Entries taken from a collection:
────────────────────────────────────────

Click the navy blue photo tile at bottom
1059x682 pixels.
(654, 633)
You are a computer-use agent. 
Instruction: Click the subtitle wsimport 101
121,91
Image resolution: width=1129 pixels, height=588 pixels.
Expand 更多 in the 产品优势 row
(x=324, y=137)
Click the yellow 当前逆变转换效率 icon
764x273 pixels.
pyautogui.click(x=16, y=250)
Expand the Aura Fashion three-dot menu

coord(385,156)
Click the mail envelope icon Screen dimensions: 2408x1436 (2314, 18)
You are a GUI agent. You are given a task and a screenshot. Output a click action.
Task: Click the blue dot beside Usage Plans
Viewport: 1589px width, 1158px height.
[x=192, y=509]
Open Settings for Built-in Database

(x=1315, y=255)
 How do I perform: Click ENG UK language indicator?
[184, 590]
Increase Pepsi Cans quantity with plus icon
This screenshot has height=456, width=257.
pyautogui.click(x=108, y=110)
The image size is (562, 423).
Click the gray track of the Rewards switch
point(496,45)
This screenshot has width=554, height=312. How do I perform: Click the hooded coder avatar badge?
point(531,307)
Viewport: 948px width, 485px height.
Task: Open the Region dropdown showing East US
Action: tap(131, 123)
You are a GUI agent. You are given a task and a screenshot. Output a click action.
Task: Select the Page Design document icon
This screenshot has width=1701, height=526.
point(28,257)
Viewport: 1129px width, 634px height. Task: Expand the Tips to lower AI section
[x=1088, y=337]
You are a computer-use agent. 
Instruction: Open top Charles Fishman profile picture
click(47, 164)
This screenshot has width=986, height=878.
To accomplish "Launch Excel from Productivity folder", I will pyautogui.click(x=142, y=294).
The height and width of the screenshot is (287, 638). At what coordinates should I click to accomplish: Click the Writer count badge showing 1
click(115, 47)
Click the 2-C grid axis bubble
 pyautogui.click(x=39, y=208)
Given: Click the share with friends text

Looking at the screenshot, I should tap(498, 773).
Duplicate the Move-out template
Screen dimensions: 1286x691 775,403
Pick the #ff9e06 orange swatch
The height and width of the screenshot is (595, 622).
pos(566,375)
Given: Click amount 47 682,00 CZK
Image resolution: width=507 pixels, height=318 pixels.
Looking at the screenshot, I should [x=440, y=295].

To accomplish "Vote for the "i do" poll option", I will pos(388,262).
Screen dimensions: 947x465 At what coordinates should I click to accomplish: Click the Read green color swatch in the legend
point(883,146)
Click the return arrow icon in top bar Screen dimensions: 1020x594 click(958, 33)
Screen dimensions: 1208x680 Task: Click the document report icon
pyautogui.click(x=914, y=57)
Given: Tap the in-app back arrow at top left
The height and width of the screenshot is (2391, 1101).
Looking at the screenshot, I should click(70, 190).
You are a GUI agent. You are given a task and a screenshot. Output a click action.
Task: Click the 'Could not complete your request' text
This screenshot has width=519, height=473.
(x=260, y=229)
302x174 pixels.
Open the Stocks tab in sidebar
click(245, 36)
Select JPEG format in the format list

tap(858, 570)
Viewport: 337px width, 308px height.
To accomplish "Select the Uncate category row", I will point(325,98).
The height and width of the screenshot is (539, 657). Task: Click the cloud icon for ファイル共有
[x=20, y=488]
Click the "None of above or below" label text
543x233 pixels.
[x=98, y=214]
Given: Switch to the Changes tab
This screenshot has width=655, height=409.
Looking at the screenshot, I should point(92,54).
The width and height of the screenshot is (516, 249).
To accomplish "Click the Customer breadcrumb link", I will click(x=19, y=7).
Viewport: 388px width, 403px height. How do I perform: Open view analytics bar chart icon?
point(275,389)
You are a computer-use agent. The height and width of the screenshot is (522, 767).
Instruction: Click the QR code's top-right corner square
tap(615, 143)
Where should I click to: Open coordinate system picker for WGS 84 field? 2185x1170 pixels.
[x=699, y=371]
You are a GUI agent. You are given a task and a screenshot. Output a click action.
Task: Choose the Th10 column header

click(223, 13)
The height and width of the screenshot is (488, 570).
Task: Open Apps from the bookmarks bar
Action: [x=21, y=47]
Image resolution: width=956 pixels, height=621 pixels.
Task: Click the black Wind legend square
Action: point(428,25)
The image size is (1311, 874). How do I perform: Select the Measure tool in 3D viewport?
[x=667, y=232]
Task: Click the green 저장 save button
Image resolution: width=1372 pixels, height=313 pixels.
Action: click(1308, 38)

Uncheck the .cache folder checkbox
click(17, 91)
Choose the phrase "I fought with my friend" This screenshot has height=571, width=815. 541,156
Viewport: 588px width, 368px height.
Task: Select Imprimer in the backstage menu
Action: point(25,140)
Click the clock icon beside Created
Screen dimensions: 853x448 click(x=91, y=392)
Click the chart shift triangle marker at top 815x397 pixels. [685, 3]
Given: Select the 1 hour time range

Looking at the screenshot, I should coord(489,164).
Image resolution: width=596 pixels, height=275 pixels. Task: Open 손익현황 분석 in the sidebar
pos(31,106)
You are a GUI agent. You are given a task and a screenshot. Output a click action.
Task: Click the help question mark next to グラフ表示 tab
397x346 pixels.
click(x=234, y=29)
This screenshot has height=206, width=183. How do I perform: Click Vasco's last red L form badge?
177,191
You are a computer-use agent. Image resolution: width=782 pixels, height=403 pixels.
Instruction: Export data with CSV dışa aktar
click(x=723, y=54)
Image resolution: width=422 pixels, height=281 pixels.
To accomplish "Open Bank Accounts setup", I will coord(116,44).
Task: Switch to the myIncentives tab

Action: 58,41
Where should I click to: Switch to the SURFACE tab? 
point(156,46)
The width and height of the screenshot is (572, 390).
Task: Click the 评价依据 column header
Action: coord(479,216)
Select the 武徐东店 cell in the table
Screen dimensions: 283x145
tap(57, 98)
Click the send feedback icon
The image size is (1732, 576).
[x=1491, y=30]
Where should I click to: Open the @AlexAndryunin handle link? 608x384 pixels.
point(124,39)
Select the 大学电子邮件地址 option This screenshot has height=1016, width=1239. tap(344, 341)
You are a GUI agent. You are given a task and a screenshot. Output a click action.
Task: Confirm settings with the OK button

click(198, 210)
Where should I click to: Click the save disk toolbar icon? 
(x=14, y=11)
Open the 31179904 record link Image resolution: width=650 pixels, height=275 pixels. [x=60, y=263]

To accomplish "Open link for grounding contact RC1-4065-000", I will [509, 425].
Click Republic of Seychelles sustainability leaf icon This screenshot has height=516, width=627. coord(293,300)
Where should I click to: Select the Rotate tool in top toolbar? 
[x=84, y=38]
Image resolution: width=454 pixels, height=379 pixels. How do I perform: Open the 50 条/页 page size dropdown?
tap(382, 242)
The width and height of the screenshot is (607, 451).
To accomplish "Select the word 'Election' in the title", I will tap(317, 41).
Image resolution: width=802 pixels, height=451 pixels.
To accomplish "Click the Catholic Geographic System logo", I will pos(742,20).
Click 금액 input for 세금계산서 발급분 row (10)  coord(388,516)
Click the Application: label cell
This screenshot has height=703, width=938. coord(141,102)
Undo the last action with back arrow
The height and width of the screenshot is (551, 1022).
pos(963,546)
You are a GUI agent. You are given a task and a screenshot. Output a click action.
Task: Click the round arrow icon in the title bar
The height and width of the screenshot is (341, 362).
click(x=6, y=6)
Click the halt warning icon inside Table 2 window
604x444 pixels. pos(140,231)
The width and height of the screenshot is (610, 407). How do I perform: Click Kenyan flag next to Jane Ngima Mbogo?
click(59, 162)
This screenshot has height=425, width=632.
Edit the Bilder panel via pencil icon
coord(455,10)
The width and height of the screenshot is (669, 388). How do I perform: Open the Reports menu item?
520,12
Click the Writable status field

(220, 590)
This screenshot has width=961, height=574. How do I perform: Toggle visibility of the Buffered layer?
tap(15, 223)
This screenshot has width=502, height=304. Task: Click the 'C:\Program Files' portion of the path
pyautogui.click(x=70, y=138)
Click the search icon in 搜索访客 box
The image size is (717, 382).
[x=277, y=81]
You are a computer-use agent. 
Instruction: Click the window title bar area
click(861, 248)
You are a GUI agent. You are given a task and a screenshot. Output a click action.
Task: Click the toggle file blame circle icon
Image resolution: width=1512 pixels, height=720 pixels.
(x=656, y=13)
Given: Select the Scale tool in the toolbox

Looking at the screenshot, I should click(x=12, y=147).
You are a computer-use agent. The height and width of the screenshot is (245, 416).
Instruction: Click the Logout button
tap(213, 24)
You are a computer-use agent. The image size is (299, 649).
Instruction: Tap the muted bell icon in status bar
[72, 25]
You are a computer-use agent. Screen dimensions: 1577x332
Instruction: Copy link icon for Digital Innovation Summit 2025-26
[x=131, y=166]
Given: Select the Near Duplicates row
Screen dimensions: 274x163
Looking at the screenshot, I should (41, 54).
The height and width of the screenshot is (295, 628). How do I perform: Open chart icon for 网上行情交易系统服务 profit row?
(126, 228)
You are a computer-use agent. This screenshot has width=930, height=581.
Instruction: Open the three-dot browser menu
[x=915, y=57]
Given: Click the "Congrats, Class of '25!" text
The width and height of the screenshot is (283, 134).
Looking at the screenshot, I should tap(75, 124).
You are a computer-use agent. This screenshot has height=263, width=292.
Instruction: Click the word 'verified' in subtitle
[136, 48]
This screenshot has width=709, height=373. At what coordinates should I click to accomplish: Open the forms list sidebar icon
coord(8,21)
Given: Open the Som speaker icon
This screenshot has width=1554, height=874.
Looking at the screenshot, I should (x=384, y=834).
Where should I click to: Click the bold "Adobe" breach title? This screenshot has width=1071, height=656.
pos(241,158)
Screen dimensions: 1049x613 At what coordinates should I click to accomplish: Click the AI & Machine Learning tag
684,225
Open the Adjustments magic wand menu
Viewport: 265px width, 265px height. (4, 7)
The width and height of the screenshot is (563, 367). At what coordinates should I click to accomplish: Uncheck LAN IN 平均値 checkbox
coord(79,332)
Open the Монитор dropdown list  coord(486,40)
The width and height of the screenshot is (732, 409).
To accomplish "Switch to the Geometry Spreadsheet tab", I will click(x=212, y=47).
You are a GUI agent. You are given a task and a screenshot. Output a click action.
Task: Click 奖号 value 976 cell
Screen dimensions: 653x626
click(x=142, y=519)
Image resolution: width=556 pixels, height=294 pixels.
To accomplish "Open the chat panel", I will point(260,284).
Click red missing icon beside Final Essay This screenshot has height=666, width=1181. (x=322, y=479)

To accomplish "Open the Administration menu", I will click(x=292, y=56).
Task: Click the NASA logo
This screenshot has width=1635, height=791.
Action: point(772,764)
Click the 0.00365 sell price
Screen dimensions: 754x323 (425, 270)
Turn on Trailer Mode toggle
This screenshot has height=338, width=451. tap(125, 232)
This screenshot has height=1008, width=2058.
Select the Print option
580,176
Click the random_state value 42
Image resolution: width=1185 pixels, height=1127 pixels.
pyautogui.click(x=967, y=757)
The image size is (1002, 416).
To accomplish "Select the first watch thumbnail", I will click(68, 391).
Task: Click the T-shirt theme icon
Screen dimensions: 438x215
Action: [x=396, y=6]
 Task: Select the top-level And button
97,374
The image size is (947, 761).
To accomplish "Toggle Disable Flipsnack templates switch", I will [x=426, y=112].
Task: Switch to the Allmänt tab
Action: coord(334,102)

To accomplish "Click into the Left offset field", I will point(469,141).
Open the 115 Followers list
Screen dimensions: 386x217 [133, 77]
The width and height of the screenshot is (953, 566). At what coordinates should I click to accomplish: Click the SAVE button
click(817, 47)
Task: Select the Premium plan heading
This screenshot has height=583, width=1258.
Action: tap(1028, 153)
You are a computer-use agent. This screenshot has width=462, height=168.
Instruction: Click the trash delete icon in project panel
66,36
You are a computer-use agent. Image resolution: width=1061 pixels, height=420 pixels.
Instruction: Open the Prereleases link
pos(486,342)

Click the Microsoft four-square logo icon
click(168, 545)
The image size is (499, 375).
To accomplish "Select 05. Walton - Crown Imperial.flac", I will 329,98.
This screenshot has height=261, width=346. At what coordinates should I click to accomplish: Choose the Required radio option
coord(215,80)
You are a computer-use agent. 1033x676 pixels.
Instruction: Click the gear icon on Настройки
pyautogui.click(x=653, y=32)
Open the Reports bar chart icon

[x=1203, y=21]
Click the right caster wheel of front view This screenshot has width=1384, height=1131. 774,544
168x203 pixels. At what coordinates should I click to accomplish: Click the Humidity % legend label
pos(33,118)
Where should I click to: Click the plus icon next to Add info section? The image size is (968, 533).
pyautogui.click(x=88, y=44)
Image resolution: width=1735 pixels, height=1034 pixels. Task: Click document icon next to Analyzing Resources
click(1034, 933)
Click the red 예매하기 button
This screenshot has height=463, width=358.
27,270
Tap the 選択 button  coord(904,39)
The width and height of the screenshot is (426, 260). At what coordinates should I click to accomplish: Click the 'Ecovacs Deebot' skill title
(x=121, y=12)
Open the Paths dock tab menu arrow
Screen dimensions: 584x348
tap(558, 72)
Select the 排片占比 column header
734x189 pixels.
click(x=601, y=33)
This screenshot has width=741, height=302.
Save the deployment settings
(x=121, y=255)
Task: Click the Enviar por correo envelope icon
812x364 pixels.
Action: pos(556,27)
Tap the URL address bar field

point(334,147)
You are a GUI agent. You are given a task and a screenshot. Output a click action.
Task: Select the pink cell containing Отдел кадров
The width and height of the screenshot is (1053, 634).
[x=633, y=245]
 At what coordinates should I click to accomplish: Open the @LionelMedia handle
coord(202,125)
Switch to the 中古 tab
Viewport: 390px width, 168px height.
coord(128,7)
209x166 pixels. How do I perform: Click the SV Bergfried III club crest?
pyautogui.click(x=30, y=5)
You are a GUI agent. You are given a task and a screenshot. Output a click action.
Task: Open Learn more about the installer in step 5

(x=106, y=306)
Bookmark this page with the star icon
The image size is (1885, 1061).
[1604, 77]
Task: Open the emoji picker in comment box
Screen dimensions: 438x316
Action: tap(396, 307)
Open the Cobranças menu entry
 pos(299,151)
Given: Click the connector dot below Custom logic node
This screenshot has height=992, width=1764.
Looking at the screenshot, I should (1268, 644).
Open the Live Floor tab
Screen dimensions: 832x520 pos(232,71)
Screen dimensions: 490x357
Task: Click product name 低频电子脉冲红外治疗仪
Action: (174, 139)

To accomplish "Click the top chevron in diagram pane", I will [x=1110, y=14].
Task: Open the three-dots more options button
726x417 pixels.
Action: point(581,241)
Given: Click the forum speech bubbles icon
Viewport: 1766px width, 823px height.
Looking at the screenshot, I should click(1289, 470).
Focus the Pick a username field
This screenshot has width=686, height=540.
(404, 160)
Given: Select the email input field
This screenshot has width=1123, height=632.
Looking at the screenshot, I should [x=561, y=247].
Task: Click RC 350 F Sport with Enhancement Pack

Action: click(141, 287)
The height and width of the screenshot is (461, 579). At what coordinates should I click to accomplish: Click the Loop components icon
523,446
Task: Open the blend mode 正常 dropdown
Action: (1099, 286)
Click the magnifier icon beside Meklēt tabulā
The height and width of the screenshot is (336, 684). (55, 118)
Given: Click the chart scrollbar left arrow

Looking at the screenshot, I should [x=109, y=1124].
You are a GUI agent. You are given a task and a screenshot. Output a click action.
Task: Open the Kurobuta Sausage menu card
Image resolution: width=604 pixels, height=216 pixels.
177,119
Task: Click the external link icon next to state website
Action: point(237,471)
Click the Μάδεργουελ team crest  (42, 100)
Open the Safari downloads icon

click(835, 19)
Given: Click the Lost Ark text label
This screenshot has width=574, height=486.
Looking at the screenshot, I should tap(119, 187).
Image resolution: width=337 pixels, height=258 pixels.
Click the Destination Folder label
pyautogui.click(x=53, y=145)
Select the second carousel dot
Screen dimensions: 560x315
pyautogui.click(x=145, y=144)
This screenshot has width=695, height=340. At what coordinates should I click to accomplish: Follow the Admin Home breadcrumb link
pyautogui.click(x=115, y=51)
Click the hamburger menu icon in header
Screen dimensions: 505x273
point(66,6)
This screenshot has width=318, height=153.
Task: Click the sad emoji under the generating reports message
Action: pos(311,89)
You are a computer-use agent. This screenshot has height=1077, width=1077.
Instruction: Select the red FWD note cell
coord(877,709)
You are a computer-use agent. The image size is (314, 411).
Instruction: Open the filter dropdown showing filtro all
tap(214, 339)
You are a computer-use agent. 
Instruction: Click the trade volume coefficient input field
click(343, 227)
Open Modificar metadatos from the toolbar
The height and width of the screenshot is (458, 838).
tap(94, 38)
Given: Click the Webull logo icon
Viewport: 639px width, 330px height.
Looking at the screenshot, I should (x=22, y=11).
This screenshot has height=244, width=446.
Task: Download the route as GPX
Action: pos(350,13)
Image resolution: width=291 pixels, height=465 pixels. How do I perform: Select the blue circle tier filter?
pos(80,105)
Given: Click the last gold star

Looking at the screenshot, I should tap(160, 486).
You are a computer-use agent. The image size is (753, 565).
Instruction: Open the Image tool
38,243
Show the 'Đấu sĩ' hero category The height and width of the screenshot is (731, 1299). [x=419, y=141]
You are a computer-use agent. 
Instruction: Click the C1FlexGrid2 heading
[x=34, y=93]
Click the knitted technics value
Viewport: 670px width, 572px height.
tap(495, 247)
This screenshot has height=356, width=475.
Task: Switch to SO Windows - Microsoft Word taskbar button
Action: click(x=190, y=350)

────────────────────────────────────────

# What you need to do:
Print the lines of this material again without changing anything, starting with the line holding "Open the Cobranças menu entry" and ending with the line holding "pyautogui.click(x=145, y=144)", both included.

# Exercise result:
Open the Cobranças menu entry
 pos(299,151)
Given: Click the connector dot below Custom logic node
This screenshot has height=992, width=1764.
Looking at the screenshot, I should (1268, 644).
Open the Live Floor tab
Screen dimensions: 832x520 pos(232,71)
Screen dimensions: 490x357
Task: Click product name 低频电子脉冲红外治疗仪
Action: (174, 139)

To accomplish "Click the top chevron in diagram pane", I will [x=1110, y=14].
Task: Open the three-dots more options button
726x417 pixels.
Action: point(581,241)
Given: Click the forum speech bubbles icon
Viewport: 1766px width, 823px height.
Looking at the screenshot, I should click(1289, 470).
Focus the Pick a username field
This screenshot has width=686, height=540.
(404, 160)
Given: Select the email input field
This screenshot has width=1123, height=632.
Looking at the screenshot, I should [x=561, y=247].
Task: Click RC 350 F Sport with Enhancement Pack

Action: click(141, 287)
The height and width of the screenshot is (461, 579). At what coordinates should I click to accomplish: Click the Loop components icon
523,446
Task: Open the blend mode 正常 dropdown
Action: (1099, 286)
Click the magnifier icon beside Meklēt tabulā
The height and width of the screenshot is (336, 684). (55, 118)
Given: Click the chart scrollbar left arrow

Looking at the screenshot, I should [x=109, y=1124].
You are a GUI agent. You are given a task and a screenshot. Output a click action.
Task: Open the Kurobuta Sausage menu card
Image resolution: width=604 pixels, height=216 pixels.
177,119
Task: Click the external link icon next to state website
Action: point(237,471)
Click the Μάδεργουελ team crest  (42, 100)
Open the Safari downloads icon

click(835, 19)
Given: Click the Lost Ark text label
This screenshot has width=574, height=486.
Looking at the screenshot, I should tap(119, 187).
Image resolution: width=337 pixels, height=258 pixels.
Click the Destination Folder label
pyautogui.click(x=53, y=145)
Select the second carousel dot
Screen dimensions: 560x315
pyautogui.click(x=145, y=144)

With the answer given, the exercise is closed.